▼

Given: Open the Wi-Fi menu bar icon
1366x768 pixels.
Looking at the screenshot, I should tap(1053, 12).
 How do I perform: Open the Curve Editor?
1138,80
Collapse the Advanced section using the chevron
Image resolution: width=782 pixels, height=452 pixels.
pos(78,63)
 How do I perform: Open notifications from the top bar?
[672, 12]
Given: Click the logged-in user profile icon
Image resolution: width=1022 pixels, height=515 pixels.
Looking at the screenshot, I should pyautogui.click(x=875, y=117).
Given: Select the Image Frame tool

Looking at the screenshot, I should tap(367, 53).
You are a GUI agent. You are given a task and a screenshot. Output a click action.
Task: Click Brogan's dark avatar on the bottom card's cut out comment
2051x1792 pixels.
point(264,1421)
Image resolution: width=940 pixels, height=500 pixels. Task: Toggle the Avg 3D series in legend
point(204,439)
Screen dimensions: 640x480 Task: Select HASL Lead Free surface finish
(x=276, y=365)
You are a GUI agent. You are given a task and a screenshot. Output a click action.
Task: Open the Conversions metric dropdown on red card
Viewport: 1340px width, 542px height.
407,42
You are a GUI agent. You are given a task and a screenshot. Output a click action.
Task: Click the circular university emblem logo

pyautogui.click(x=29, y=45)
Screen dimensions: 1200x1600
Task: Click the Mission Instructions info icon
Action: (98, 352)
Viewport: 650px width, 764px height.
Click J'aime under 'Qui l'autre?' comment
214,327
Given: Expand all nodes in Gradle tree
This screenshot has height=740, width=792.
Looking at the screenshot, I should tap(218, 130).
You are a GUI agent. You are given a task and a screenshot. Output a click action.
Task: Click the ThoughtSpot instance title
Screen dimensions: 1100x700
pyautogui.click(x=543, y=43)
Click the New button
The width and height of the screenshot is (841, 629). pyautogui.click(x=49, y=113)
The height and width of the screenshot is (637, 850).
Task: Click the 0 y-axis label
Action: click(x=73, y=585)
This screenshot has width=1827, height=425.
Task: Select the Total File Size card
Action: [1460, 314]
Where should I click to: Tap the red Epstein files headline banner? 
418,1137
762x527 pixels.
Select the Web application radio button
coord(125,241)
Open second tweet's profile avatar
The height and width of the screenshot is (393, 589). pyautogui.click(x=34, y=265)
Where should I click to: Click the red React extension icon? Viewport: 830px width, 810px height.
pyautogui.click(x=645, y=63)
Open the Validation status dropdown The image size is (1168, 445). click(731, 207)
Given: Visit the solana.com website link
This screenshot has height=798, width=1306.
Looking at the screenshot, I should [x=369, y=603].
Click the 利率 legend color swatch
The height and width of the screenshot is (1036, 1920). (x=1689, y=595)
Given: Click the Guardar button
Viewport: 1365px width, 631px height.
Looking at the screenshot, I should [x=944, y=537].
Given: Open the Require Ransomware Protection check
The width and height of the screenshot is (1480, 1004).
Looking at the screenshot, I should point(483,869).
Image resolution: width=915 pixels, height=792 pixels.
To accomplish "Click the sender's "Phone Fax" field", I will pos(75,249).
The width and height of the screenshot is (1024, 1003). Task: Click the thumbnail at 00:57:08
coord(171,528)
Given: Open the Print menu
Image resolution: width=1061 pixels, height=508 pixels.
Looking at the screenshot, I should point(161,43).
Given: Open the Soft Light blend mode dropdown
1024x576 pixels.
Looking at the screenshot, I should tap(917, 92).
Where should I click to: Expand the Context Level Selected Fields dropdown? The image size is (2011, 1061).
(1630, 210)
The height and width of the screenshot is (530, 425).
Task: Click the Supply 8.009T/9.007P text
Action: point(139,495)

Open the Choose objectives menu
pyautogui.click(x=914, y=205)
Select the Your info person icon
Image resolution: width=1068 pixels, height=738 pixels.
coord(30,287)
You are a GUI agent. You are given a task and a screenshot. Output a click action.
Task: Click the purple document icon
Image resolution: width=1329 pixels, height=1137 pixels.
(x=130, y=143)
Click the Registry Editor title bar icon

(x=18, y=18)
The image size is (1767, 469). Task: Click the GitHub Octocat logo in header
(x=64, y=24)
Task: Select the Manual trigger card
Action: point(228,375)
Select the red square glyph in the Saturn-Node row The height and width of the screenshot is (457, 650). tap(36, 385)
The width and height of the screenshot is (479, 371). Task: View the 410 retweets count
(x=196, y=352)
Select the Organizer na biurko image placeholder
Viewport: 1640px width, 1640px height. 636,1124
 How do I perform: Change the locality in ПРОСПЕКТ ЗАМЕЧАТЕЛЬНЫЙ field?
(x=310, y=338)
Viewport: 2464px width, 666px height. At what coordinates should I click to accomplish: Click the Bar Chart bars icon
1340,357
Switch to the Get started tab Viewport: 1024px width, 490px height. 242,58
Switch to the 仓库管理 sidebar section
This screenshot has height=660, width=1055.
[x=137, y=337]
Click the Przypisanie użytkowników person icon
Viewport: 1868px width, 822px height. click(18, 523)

▲

[WORK INSTRUCTIONS]: Check each line above for the word "section" and copy the ones that have it.

[RESPONSE TO THIS TASK]:
Collapse the Advanced section using the chevron
Switch to the 仓库管理 sidebar section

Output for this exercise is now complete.